For the entries that follow, restate word for word the line containing "AUDIO ARCHIVE (414, 344)", the line containing "Screenshot is 1280x2272.", and every line that lies between them.
════════
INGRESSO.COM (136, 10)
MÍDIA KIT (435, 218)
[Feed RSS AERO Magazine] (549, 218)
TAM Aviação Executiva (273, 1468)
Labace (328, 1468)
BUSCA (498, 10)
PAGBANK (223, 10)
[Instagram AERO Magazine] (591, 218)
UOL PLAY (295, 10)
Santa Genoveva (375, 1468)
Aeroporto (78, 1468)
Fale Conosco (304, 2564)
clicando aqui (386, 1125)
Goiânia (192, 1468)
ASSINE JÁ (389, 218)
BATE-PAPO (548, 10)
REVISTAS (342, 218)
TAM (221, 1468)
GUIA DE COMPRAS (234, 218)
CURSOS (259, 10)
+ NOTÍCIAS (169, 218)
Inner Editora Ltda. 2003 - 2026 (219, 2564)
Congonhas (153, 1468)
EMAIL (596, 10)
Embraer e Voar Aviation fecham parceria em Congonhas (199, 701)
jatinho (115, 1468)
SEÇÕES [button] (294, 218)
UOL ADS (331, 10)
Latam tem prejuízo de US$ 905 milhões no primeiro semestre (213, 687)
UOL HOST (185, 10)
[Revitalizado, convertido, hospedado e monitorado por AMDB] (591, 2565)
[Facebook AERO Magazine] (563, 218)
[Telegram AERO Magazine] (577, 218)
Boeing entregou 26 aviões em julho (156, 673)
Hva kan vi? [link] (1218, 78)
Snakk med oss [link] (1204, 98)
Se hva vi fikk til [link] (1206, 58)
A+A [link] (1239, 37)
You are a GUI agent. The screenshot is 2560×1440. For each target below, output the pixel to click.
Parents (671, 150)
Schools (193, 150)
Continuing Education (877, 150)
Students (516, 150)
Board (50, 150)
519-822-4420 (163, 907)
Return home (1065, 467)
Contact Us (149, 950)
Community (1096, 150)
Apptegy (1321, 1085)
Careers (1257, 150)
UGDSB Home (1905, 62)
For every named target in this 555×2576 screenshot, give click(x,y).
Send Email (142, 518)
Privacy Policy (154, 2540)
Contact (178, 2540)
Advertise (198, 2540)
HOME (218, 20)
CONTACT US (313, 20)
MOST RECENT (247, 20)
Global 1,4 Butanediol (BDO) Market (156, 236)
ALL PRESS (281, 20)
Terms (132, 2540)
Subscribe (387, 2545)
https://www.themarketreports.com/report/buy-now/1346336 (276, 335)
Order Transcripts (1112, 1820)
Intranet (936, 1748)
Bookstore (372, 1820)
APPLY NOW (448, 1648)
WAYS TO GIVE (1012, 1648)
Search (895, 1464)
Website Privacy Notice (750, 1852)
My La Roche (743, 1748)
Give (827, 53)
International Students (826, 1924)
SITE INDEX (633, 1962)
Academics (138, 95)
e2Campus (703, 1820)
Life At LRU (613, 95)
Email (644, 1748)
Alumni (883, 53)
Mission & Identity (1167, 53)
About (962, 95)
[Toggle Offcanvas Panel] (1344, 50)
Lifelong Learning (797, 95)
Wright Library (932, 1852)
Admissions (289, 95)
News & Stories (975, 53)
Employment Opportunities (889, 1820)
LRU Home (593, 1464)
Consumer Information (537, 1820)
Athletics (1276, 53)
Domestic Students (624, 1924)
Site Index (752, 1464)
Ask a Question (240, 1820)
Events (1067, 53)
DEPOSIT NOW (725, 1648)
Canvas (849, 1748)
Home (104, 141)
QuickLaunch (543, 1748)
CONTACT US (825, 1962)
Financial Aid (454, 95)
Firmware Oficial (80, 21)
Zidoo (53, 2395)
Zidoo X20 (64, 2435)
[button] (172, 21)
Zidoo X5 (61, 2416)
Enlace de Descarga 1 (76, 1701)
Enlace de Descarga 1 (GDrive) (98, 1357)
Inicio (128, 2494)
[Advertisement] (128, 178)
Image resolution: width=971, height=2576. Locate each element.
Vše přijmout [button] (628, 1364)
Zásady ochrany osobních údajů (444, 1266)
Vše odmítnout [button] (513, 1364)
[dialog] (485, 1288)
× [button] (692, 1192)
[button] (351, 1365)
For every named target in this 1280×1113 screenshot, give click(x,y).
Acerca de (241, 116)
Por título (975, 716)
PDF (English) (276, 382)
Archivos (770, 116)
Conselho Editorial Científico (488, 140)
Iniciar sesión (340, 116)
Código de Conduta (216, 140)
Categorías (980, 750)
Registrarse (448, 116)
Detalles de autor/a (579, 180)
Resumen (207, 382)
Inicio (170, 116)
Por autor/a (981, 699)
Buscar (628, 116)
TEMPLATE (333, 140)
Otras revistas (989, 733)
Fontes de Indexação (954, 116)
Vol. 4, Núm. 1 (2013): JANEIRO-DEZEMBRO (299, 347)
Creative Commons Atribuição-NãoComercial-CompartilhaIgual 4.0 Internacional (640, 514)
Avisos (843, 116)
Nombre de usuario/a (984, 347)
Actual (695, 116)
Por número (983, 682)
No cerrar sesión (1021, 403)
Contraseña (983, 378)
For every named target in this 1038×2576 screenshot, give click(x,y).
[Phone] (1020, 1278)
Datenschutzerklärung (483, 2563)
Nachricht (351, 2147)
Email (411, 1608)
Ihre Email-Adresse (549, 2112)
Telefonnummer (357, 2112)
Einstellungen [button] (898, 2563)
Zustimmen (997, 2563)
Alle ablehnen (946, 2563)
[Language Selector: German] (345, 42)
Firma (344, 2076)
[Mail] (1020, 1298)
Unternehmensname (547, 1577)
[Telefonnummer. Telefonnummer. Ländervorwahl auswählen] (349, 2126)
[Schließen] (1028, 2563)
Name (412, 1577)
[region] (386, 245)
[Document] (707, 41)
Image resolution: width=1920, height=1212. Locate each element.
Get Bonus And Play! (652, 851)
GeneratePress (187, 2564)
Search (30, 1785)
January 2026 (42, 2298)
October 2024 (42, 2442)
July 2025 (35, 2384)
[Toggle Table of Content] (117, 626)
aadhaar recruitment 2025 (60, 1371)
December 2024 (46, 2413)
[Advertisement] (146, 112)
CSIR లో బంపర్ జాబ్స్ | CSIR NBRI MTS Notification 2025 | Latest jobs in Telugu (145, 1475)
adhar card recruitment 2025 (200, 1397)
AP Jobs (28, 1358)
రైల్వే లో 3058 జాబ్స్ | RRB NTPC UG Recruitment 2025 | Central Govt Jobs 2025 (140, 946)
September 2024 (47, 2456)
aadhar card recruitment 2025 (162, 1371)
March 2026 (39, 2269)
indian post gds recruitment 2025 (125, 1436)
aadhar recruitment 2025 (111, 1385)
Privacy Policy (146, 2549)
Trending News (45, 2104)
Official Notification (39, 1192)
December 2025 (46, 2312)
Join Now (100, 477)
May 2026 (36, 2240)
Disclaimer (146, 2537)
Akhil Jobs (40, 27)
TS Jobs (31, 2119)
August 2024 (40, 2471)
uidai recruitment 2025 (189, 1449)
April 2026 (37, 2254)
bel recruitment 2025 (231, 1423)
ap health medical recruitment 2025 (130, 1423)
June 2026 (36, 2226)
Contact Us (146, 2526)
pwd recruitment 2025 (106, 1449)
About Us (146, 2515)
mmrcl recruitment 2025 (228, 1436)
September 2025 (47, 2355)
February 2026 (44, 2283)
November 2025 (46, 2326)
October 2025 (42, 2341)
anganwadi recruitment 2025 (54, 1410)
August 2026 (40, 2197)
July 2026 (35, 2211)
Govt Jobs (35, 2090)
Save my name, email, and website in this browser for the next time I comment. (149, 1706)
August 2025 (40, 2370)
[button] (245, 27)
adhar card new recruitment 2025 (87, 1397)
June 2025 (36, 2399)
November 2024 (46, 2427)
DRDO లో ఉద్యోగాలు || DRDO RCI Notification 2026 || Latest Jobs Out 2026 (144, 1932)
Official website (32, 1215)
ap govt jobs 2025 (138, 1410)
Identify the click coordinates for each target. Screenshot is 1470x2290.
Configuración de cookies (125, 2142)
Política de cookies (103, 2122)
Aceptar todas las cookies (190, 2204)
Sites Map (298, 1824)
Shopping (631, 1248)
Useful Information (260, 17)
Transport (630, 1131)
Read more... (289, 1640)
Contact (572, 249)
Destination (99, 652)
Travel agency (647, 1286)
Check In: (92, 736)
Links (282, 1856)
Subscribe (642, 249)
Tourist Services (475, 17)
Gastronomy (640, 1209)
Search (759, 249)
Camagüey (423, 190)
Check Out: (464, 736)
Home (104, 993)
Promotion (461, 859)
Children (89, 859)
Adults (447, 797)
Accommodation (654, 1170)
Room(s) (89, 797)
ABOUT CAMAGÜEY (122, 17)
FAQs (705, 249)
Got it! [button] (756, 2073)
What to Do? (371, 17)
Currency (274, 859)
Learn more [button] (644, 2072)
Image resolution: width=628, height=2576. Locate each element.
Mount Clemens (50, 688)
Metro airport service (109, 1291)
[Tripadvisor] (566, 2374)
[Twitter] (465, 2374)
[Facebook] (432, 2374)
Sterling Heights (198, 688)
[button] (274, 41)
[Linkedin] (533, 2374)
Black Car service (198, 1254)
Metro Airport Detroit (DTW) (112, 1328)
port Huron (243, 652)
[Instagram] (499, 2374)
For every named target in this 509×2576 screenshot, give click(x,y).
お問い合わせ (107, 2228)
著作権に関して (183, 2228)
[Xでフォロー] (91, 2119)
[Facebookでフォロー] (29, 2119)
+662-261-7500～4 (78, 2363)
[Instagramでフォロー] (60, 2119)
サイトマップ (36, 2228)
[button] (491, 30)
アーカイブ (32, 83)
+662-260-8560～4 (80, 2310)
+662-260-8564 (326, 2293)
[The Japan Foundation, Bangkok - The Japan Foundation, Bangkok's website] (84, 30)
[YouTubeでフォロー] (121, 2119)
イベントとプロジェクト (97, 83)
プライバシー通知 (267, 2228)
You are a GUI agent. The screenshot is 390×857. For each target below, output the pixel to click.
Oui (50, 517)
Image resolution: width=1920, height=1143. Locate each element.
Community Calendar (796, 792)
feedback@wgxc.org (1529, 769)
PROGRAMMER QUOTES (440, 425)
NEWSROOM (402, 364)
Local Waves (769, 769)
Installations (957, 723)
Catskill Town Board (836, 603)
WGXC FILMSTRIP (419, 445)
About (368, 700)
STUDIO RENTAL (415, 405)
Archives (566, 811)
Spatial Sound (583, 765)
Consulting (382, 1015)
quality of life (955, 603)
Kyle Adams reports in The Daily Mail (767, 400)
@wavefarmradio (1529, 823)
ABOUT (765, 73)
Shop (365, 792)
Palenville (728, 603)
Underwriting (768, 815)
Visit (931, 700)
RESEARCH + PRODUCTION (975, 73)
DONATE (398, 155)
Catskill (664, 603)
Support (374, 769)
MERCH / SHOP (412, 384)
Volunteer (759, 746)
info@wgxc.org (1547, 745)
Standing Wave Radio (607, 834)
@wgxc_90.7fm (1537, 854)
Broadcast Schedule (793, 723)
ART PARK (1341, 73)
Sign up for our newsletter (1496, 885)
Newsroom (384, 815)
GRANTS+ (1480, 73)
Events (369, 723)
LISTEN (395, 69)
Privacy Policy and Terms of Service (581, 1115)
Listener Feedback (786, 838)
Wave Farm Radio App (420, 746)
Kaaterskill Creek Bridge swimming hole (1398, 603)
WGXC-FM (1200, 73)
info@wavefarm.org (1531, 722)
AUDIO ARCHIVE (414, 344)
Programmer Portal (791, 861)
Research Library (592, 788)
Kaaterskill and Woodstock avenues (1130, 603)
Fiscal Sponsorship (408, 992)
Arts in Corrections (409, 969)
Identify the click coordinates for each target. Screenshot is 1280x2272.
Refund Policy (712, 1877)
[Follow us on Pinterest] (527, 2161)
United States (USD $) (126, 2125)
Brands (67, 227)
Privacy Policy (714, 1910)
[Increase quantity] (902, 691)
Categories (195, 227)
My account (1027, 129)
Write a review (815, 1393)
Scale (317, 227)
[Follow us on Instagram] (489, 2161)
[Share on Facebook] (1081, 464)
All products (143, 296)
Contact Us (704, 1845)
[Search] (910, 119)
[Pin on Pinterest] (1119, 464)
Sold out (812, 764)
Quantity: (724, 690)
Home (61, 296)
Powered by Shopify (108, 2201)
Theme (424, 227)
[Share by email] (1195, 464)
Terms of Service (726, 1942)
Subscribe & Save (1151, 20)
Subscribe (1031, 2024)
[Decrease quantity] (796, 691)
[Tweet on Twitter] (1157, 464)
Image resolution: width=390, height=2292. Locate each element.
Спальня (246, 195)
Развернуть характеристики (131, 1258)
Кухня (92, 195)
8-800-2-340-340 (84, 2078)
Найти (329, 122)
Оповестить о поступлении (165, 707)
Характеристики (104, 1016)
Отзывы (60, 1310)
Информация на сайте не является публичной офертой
════════
Answer box:
AUDIO ARCHIVE (414, 344)
Programmer Portal (791, 861)
Research Library (592, 788)
Kaaterskill and Woodstock avenues (1130, 603)
Fiscal Sponsorship (408, 992)
Arts in Corrections (409, 969)
Identify the click coordinates for each target. Screenshot is 1280x2272.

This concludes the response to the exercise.